(Source excerpt)
☆ ☆ ☆ ☆

As tradition requires, the clerk, a white Irish male in his late thirties, read the indictment and identified Cooke and Bea. He even identified Peter Cuomo as co-counsel. He then told counsel they had the right to challenge twelve jurors—not only six, because there was a potential life sentence for the charge of rape—without having to state a reason for doing so. The lawyers didn’t need to state the reason for challenging them. To object to other potential jurors, they would need to state the cause.

Minutes before the jury venire entered the courtroom, both Cooke and Bea had received a copy of eighty jurors’ forms, which contained all the information the attorneys would learn of a juror unless the person approached the judge’s bench. In Massachusetts, not only are there no juror investigations, an attorney barely has time to read the forms before jury selection begins.

As Cooke and Bea were looking over the forms, the clerk called the names of fourteen people and told them to be seated in the jury box.

☆ ☆ ☆ ☆

(Dataset content)
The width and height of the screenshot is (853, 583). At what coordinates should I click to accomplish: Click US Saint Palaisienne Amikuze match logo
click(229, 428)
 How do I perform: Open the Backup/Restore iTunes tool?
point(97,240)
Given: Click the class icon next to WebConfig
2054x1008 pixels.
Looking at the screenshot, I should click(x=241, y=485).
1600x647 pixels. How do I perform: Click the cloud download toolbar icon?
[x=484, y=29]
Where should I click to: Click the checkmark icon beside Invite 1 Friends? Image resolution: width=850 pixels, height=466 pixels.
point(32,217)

☆ ☆ ☆ ☆

(To-do list)
- a) Rewrite the paragraph of the jury selection excerpt that begins "As tradition requires" as a shorter paragraph, keeping its main facts.
- b) Write the next part of the jury selection excerpt, picking up after its final sentence.

(Exercise answers)
- a) The clerk, a white Irish man in his late thirties, read the indictment and identified Cooke, Bea, and co-counsel Peter Cuomo. He told counsel they could challenge twelve jurors without giving a reason. The number was twelve rather than six because the rape charge carried a potential life sentence. Objecting to any other potential jurors would require stating the cause.

- b)
Then Mathers began, “Ladies and gentlemen, the case we are about to impanel involves the allegations made against the defendant that on or about February 1st, 1985, and July 28th, 1989, he did assault Chloe Abernathy, a child under sixteen years of age with intent to have sexual intercourse or unnatural sexual intercourse with and abuse the said Chloe Abernathy and did unlawfully have sexual intercourse or unnatural intercourse with and abuse said child.

“Those are the allegations that appear in this case. Ladies and gentlemen, I’m going to put a set of questions to you in a moment and ask the court reporter to record a negative response unless I see a juror raise his or her hand. If you do that, would you please be prepared to give your juror number to one of the nearby officers? Then we’ll proceed from that point on.

“Jurors, let me say this. It is my intention to get the jury impaneled in this case today. It would be my plan to try between 8:30 or 9:00 until one o’clock. By that time, this oven heats up, as you will notice, so that it becomes unbearable and nobody can be expected to concentrate on anything. After about one o’clock in the afternoon, the sun gets up around this side of the building.”

While pulling a piece of his black robe into a point, Mathers said, “In case any of you have ever wondered why nomadic Arabs wear white sheets, you ought to put on one of these. I’ve got to be at least as bad off as any of you.”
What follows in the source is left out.